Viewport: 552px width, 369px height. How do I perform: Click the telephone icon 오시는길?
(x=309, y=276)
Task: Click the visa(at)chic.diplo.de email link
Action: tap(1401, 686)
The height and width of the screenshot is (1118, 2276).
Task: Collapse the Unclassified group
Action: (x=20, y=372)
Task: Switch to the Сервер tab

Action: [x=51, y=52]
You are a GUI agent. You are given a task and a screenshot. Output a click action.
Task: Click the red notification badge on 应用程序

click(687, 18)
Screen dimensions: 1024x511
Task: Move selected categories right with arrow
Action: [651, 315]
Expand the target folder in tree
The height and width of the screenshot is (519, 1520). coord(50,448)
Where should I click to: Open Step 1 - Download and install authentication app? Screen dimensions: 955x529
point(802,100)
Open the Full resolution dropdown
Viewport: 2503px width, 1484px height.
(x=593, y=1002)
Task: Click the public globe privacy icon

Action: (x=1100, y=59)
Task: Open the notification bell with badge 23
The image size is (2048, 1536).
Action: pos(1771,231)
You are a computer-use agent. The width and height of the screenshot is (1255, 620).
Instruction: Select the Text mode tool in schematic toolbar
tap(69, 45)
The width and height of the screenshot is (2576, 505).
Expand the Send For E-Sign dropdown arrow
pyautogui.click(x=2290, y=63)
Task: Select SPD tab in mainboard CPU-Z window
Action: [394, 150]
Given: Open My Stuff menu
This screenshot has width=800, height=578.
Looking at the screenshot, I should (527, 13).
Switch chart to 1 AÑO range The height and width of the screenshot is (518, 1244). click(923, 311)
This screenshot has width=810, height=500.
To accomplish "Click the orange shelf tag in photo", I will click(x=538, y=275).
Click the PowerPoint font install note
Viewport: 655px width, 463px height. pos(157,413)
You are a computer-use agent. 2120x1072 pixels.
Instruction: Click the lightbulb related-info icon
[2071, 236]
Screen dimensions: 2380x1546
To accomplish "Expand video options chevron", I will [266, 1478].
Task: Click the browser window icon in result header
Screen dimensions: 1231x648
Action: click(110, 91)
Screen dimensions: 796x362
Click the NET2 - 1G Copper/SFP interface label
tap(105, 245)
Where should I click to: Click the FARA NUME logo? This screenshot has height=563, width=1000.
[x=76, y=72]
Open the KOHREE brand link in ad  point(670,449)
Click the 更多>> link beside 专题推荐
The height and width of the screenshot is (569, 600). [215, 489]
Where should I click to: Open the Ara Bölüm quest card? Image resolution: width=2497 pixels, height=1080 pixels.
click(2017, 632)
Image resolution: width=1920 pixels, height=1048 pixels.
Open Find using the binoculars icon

WORK TO COMPLETE:
Can you reproduce, word for word, the lines starting with the line containing "The width and height of the screenshot is (2576, 505)." and running through the line containing "Switch chart to", both of those lines included?

RESPONSE BELOW:
The width and height of the screenshot is (2576, 505).
Expand the Send For E-Sign dropdown arrow
pyautogui.click(x=2290, y=63)
Task: Select SPD tab in mainboard CPU-Z window
Action: [394, 150]
Given: Open My Stuff menu
This screenshot has width=800, height=578.
Looking at the screenshot, I should (527, 13).
Switch chart to 1 AÑO range The height and width of the screenshot is (518, 1244). click(923, 311)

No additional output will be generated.